GIVEN PASSAGE:
━━━
Introduction

Data science itself is pretty useless.

It’s likely you became a data scientist because you love creating beautiful charts, minimizing model prediction error, or writing elegant code in R or Python.

Ultimately – and perhaps frustratingly – these things don’t matter. What matters is whether the output of your work is useful in affecting decisions at your organization or in the broader world.

That means, you’re going to have to share your work by putting it in production. Many data scientists think of in production as some mythical state of super computers running ultra-complex machine learning models running over dozens of shards of data, terrabytes each.

It definitely occurs on a misty mountaintop, and does not involve the google sheets, csv files, or half-baked database queries you probably wrangle every day.

But that’s wrong. If you’re a data scientist and you’re trying to put your work in front of someone else’s eyes, you’re in production. And if you’re in production, this book is for you.

You may sensibly be asking who I am to make such a proclimation.

As of this writing, I’ve been on the Solutions Engineering team at RStudio (soon to be Posit) for nearly four years. The Solutions Engineering team at RStudio helps users of our open source and professional tools understand how to deploy, install, configure, and use RStudio’s Professional Products.

As such, I’ve spoken with hundreds of organizations managing data science in production about what being in production means for them, and how to make their production systems for developing and sharing data science products more robust – both with RStudio’s Professional Products and using purely open source tooling.

For some orgaizations, in production means a report that will get emailed around at the end of each week. For others, it will mean hosting a live app or dashboard that people visit. For others, it means serving live predictions to another service from a machine learning model.

Regardless of the actual character of the data science products, organizations are universally concerned with making these assets reliable, reproducible, and performant (enough).

At RStudio, the Solutions Engineering team is most directly responsible for engaging with the IT/Admin organizations at our customers. So that’s what this book is about – all of the stuff that is not data science that it takes to deploy a data science asset into production.

A short history of DevOps

Here’s the one sentence definition: DevOps is a set of cultural norms, practices, and supporting tooling to help make the process of developing and deploying software smoother and lower risk.

If you feel like that definition is pretty vague and unhelpful, you’re right. Like Agile software development, to which it is closely related, DevOps is a squishy concept. That’s partially because DevOps isn’t just one thing – it’s the application of some principles and process ideas to whatever context you’re actually working in. That malleability is one of the great strenths of DevOps, but also makes the concept quite squishy.
━━━
DATA LINES:

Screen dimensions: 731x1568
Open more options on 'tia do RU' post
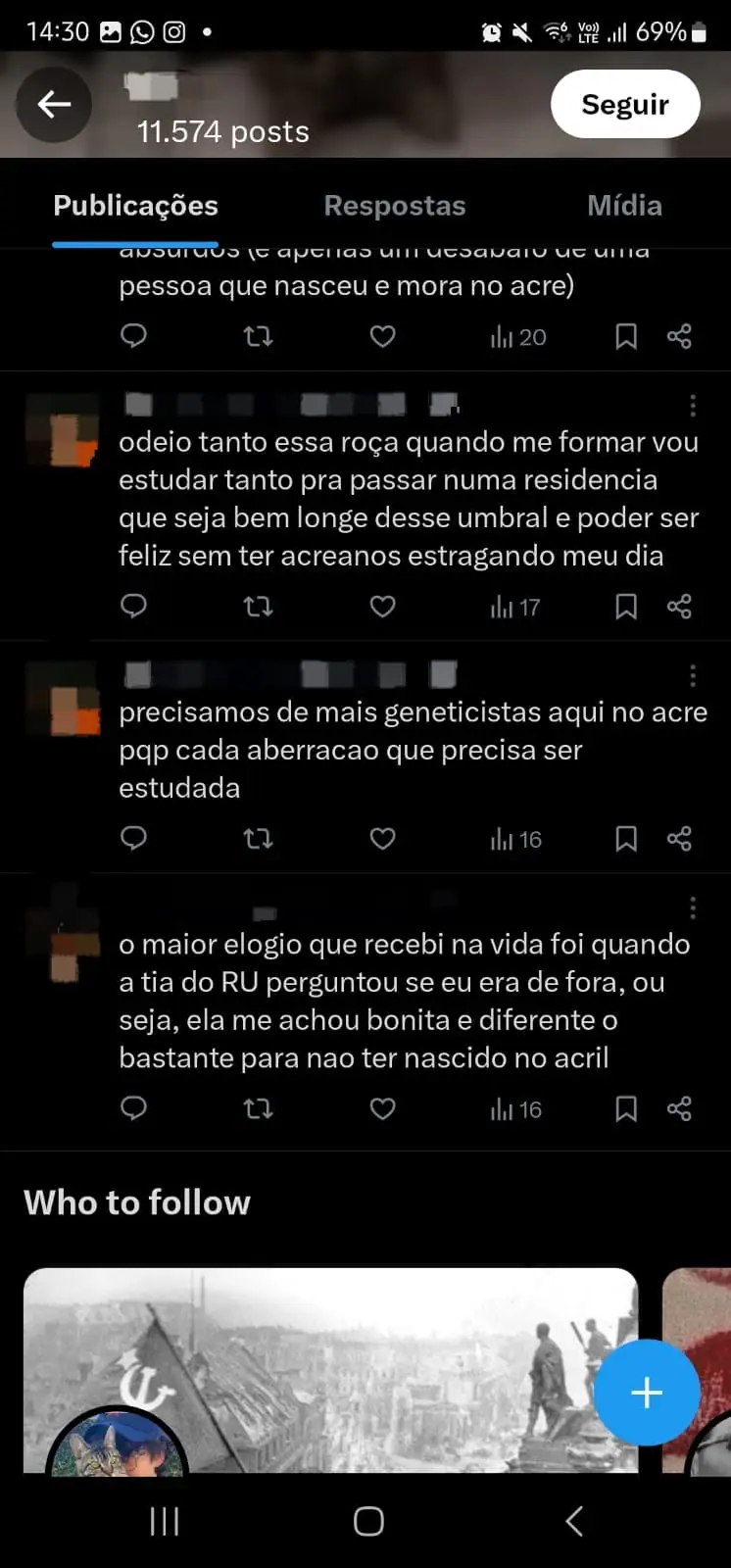[x=693, y=908]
━━━
EXERCISE REQUIREMENTS:
(1) In the introduction, repeat the stretch from "As such, I’ve" through "machine learning model.", and switch "hundreds" to "dozens".
(2) According to the introduction, how long had the writer been on the Solutions Engineering team at RStudio at the time of writing?

RESPONSES TO THE EXERCISE:
(1)
As such, I’ve spoken with dozens of organizations managing data science in production about what being in production means for them, and how to make their production systems for developing and sharing data science products more robust – both with RStudio’s Professional Products and using purely open source tooling.

For some orgaizations, in production means a report that will get emailed around at the end of each week. For others, it will mean hosting a live app or dashboard that people visit. For others, it means serving live predictions to another service from a machine learning model.

(2) Nearly four years.